You should always remember that if you have identical OPS but varying BA, the player with the lower BA has a better combination of secondary skills. Incidentally, the players are Brandon Boggs, Gary Sheffield, and Billy Butler.

* I have a junkish-stat abbreviated “SU” for Speed Unit. I do not claim it to be better than Speed Score; as a matter of fact, it’s worse. It is based on triples/ball in play, runs/time on base, stolen base percentage, and stolen base attempt frequency. One of the big problems is that I did not cap each component; Curtis Granderson got a 121 last year (it’s supposed to be a 0-100 scale) because he hit a remarkable number of triples. Anyway, take this for what it’s worth.
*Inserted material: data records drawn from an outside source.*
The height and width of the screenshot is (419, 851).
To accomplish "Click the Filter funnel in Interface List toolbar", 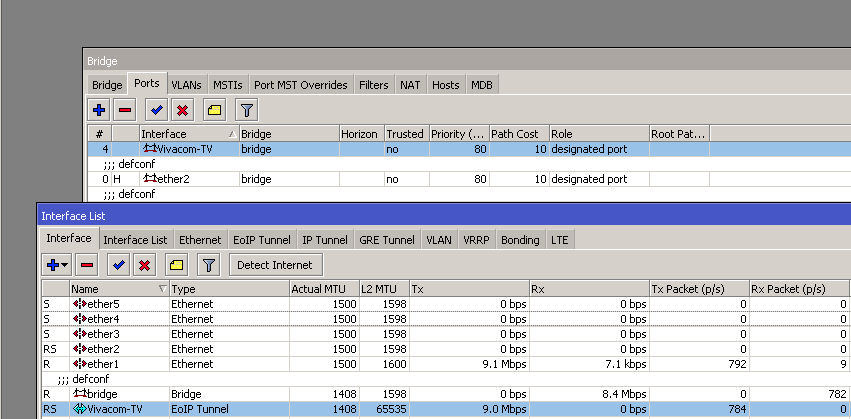I will pyautogui.click(x=208, y=265).
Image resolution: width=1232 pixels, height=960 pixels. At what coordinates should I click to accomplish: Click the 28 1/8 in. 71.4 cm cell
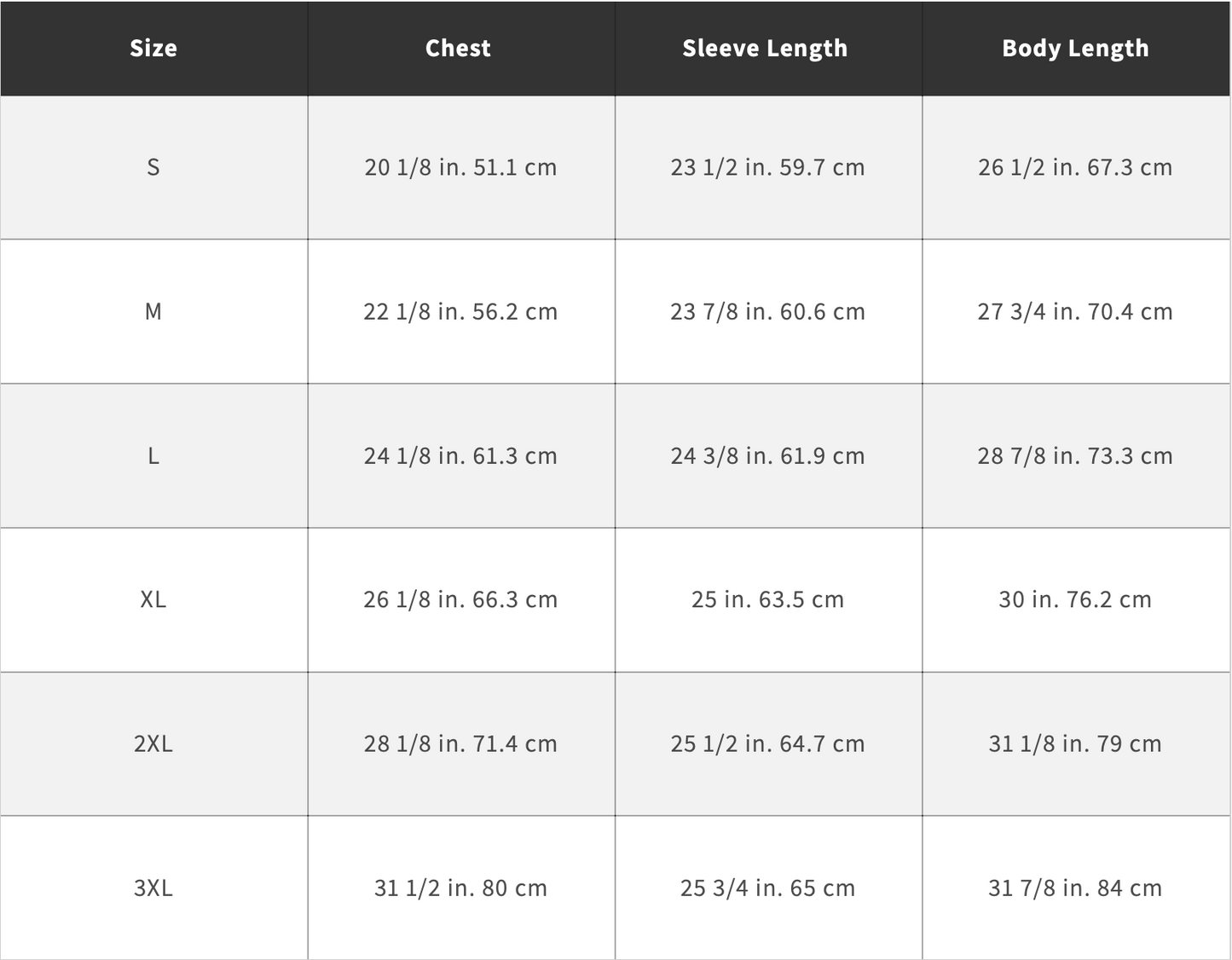(x=460, y=743)
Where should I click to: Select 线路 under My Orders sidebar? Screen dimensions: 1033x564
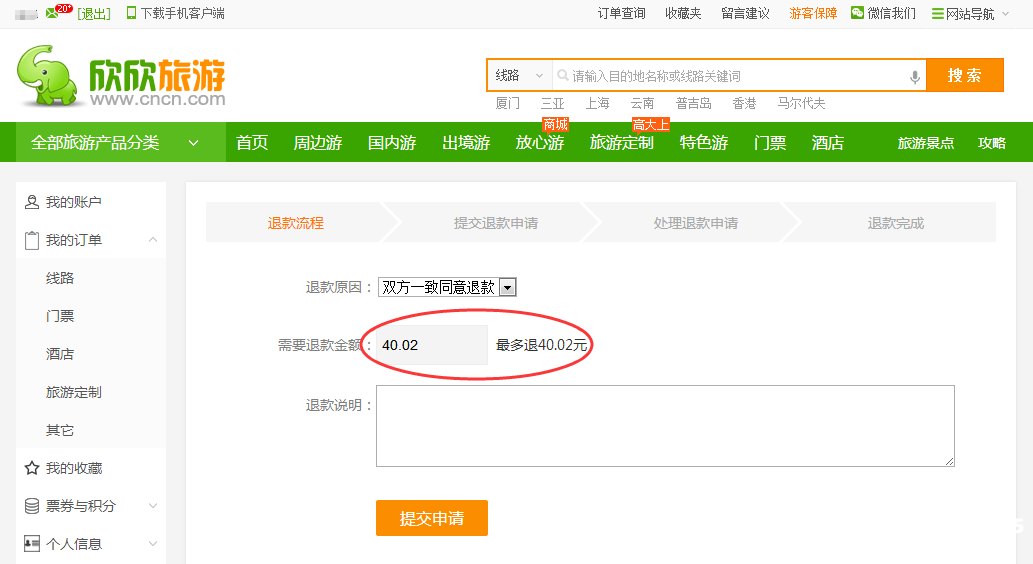[x=60, y=278]
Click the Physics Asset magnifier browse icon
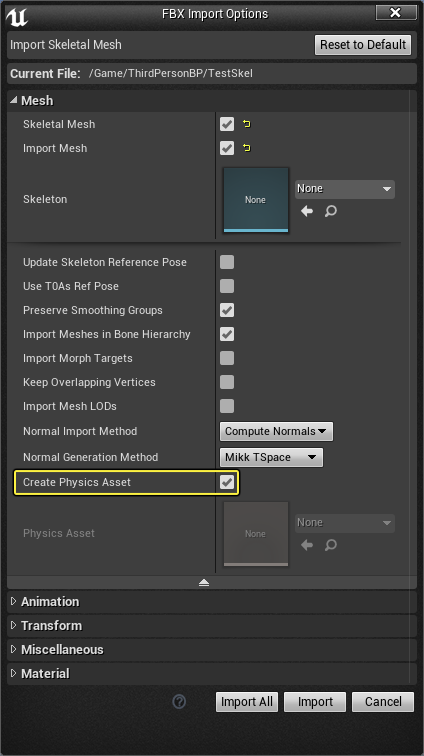This screenshot has width=424, height=756. (x=331, y=545)
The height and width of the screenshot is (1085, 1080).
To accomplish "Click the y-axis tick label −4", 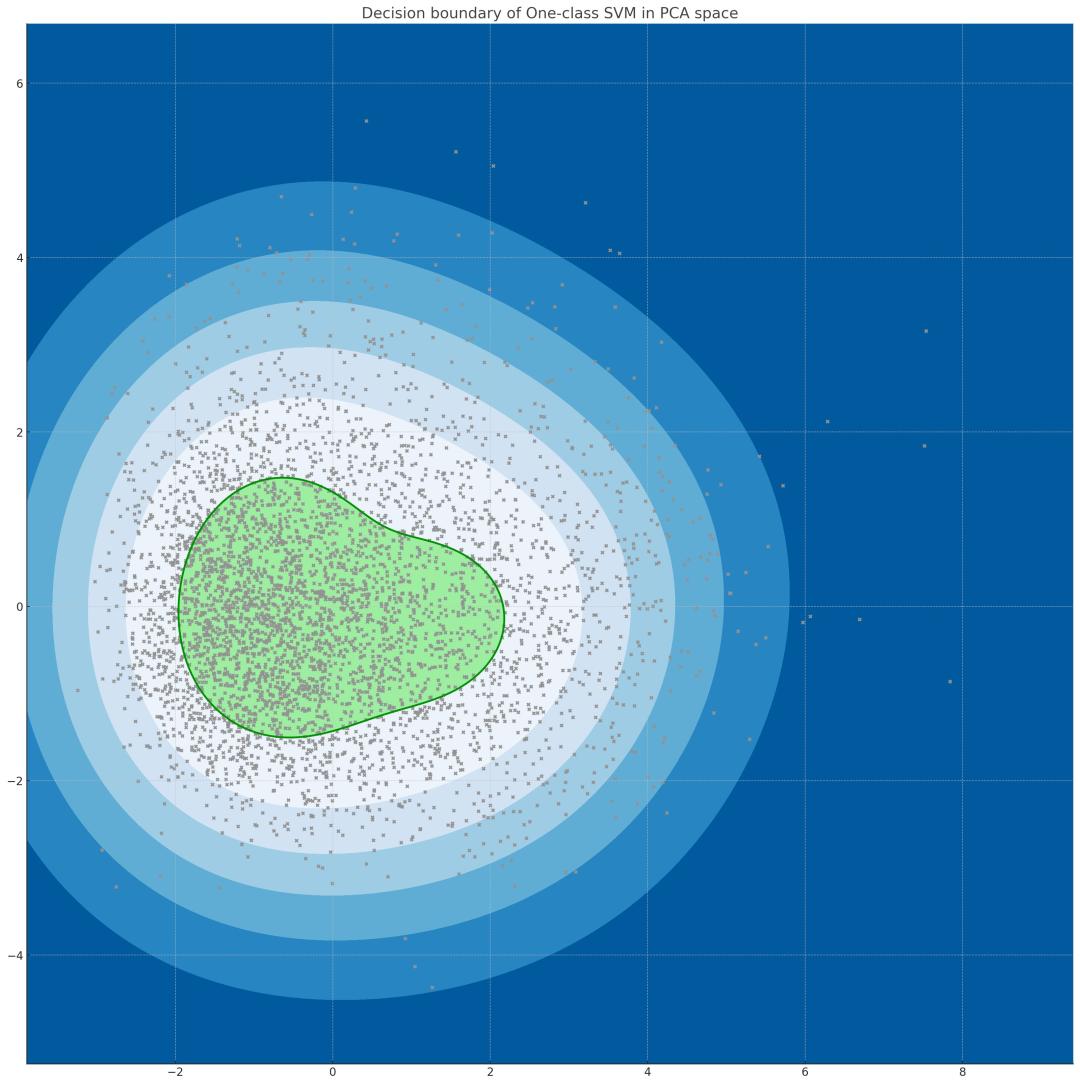I will tap(15, 956).
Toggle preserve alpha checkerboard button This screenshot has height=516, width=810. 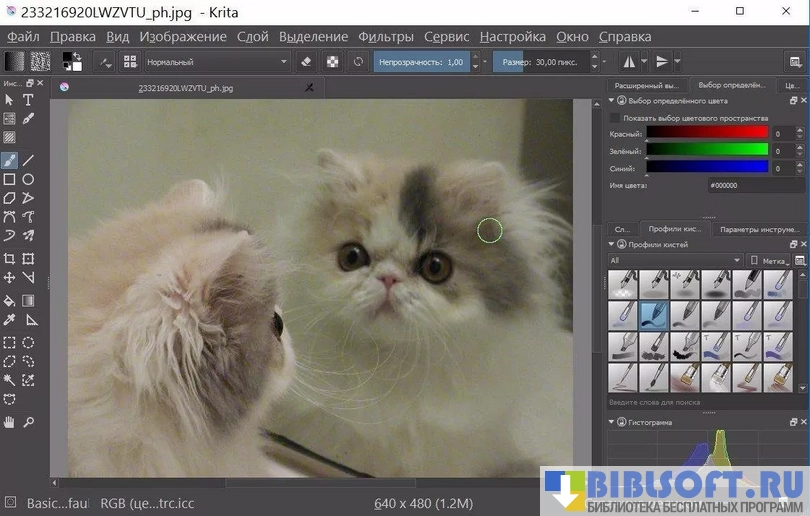333,62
These are the highest and lowest SU by each position in the majors last year:

C Rodriguez (56) Varitek/YMolina(25)
1B Berkman(61) Sexson/Aurilia(30)
2B Weeks(79) Kent(30)
3B Figgins(67) Glaus(29)
SS Reyes(92) Eckstein(36)
LF Crawford(85) Cust/Gonzalez(30)
CF Taveras(92) Rowand(32)
RF Span(79) Ordonez/Jenkins(31)
DH Huff(47) Butler(28)
* Finally, the answers to “name the Blue Jay”. In order, they are Joe Inglett, Lyle Overbay, David Eckstein, Scott Rolen, Aaron Hill, Adam Lind, Kevin Mench, Shannon Stewart, and Gregg Zaun.